ARDON, MORDECAI (1896–1992), Israeli painter. Ardon was born in Tuchow, Poland, as Max Bronstein, the eldest of the 12 children of Alexander Bronstein and Elisheva Buxbaum. His ḥasidic father sent his sons to study in a bet midrash. Influenced by his father's occupation as a watchmaker, Ardon uses images of the watch and of time to express his childhood memories (Ascension of the Cuckoo Clock, 1961, Private collection, Jerusalem).
From 1920 to 1925 Ardon studied at the Bauhaus under authoritative teachers such as Paul Klee, Wassily Kandinsky, Johannes Itten, and Lyonel Feininger. In Germany he was an enthusiastic Communist until 1933, when he escaped from the Nazis to Jerusalem. In 1936 he changed his name to the biblical Ardon. From 1935 he taught at the Bezalel Academy of Arts and Design in Jerusalem and was the director of the institute from 1940 to 1952. In 1963 he was awarded the Israel Prize.
The style of his early paintings was expressionistic, the landscapes and the portraits surrounded by darkness demonstrating his admiration for the Renaissance painter El Greco (Self-Portrait, 1938–39, Israel Museum, Jerusalem). His symbolic poetic style was shaped in the 1950s, becoming more abstract in the 1960s. Despite the abstraction, his paintings deal with historical and mystical subjects deriving from the Jewish world (Train of Numbers, 1962, Mishkan le-Omanut, Ein Harod).
In his unique way Ardon combined the modernism of the Bauhaus with traditional art. Tradition was expressed by the artistic technique and the choice of materials. Ardon did not use industrial paint, using instead ground powder, which enabled him to produce very light hues (At the Gates of Jerusalem, 1967, Israel Museum, Jerusalem). He used the triptych as a format in his most impressive works, influenced by the religious traditional meaning of it.

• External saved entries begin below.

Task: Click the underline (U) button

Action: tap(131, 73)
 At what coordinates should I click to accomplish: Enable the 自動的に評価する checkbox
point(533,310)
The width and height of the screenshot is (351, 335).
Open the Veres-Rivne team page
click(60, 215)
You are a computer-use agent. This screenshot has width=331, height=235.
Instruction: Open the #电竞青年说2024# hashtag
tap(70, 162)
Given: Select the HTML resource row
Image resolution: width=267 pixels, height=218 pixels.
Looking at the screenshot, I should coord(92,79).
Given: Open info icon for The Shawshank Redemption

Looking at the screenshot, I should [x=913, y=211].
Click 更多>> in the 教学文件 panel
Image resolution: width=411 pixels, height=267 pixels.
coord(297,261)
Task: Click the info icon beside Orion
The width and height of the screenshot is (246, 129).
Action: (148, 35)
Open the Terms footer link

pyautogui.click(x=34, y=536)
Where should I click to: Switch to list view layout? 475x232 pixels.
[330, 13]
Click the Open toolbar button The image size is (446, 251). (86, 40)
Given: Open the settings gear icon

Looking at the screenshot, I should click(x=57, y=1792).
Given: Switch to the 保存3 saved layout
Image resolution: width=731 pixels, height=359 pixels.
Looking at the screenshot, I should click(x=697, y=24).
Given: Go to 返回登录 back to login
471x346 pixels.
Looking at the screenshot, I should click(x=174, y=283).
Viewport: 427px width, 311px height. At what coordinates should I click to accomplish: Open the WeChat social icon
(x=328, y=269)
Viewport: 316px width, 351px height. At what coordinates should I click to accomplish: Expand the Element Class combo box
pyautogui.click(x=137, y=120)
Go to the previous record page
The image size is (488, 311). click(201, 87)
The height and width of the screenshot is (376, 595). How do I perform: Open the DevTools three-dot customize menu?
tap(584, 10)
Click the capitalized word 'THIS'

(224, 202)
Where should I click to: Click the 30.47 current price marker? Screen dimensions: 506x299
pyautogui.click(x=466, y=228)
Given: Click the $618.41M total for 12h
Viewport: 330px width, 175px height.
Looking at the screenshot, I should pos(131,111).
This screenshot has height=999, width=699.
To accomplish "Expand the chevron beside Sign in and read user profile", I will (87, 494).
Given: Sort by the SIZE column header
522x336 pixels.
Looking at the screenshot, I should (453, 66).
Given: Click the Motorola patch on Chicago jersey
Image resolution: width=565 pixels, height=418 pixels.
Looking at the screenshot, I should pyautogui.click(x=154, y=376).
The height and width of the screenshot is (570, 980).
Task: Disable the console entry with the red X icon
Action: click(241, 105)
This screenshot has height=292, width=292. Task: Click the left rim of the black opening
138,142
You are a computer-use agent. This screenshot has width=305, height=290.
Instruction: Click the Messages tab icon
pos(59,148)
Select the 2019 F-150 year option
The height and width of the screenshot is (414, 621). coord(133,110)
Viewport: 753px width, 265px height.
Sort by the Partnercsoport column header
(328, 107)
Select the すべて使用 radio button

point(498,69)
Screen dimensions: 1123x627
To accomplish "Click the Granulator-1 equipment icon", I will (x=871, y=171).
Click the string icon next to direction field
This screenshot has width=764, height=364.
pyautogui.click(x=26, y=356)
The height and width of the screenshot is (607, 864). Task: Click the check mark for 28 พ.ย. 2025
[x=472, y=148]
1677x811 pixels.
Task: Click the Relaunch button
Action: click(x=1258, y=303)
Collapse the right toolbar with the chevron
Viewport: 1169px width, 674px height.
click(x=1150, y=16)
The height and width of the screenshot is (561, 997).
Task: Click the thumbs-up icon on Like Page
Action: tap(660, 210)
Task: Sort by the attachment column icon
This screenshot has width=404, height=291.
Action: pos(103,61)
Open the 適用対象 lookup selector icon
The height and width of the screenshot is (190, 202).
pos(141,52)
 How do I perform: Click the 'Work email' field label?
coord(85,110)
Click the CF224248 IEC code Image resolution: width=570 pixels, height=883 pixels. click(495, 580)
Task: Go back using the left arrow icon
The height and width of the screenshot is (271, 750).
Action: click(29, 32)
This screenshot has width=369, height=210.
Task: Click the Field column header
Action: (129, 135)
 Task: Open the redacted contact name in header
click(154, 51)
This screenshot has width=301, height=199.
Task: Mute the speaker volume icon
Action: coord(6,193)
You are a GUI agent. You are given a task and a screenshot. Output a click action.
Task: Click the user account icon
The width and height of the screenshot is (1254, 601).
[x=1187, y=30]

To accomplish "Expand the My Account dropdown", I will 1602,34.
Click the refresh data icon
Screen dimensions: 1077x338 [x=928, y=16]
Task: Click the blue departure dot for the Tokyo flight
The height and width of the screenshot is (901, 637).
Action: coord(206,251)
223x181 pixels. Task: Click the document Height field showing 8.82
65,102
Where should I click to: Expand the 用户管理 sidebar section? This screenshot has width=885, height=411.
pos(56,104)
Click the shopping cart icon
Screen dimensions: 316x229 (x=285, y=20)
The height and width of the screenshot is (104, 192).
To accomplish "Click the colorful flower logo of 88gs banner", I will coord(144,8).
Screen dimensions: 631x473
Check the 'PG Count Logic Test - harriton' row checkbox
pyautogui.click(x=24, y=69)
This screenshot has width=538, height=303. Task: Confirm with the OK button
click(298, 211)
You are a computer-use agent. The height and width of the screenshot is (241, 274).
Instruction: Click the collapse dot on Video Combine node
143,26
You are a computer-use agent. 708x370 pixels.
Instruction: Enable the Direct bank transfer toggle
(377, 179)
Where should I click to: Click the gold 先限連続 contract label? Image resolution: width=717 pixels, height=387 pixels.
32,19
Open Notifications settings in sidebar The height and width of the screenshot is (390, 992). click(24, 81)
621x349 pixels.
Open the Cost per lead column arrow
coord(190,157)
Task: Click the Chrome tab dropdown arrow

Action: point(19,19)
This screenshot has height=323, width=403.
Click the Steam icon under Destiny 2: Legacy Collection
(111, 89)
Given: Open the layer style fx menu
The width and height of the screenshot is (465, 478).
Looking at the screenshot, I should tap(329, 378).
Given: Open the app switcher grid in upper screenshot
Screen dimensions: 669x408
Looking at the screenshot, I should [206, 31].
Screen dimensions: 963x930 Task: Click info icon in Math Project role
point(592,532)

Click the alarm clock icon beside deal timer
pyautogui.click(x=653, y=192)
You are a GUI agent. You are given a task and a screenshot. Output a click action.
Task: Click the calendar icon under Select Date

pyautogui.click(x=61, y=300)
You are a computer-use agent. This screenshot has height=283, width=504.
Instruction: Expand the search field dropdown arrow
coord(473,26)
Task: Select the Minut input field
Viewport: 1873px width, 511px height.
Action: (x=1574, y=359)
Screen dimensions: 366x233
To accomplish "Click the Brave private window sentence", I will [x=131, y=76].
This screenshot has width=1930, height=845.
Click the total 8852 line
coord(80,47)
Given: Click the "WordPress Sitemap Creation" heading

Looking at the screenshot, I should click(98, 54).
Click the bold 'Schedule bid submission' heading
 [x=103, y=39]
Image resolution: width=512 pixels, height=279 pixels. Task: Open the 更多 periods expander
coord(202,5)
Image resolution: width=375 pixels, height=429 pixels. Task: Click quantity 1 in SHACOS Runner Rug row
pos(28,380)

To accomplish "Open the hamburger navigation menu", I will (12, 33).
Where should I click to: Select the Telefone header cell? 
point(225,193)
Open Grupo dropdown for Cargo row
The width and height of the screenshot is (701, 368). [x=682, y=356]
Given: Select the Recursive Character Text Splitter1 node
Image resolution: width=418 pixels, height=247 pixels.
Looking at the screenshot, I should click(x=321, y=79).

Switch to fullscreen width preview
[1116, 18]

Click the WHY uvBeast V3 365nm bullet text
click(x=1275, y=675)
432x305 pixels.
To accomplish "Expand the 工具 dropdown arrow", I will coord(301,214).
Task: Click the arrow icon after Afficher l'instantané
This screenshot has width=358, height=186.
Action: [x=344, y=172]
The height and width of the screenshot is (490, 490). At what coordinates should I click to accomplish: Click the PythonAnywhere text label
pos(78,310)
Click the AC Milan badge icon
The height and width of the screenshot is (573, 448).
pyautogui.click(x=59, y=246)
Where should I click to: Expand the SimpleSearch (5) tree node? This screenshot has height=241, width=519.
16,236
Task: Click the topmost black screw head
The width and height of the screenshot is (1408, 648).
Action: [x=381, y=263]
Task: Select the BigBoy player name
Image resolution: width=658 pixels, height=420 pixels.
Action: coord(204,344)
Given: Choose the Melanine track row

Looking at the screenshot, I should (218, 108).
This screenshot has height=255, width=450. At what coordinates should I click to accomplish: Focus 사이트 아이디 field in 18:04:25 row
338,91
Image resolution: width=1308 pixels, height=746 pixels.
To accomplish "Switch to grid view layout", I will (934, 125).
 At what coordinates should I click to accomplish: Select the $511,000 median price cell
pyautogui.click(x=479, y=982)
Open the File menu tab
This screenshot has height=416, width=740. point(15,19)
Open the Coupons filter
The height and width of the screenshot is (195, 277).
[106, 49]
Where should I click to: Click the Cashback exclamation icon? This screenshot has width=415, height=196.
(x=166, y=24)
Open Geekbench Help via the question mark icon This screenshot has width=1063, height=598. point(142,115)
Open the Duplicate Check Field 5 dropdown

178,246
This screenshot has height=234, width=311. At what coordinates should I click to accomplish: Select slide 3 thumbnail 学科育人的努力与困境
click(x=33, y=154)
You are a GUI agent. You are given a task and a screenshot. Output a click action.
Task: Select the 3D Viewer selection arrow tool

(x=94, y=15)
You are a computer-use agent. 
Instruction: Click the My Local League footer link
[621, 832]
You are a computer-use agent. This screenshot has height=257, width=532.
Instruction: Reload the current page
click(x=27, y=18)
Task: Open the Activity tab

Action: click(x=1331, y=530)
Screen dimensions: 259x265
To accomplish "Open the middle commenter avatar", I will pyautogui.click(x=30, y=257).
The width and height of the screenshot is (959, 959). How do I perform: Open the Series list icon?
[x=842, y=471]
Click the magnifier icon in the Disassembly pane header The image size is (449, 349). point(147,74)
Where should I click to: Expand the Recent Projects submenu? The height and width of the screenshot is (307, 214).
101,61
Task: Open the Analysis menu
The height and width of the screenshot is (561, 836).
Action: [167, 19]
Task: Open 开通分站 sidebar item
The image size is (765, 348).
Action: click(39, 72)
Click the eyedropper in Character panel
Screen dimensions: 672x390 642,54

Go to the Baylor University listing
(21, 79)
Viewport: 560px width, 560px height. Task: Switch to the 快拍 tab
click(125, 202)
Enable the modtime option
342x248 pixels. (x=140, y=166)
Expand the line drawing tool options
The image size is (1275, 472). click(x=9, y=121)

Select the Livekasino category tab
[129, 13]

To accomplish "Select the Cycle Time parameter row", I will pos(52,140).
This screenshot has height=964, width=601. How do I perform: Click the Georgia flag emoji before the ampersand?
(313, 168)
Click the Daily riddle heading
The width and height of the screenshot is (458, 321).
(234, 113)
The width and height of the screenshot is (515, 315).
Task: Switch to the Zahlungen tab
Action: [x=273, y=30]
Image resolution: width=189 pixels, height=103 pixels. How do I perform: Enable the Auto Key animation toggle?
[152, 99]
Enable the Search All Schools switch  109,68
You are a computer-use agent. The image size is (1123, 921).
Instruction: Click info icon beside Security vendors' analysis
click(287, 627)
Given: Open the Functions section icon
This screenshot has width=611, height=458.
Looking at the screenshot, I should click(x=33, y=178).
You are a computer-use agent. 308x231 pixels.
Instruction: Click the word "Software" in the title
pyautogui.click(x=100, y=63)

Ardon's most monumental work is the stained-glass window Isaiah's Vision of Eternal Peace (1992–94) at the Jewish National and University Library in Jerusalem. The triptych refers to the vision described on Isaiah 2:2–4. The verse "Come let us go up to the mountain of Lord …" is the theme of the left panel. It appears in several languages on symbolic white roads. The central panel describes the image of Jerusalem with motifs taken from the Dead Sea Scrolls, the view of the Walls of Jerusalem as well as kabbalistic symbols. The right panel depicts the verse "and they shall beat their swords into plough-shares"; spades hover above guns and shells. Due to Ardon's insistence on traditional technique he made the stained glass at Atelier Simon, Rheims, France.
A. Schwartz, Mordechi Ardon: The Colors of Time (2003); M. Vishnym Mordecai Ardon (1974).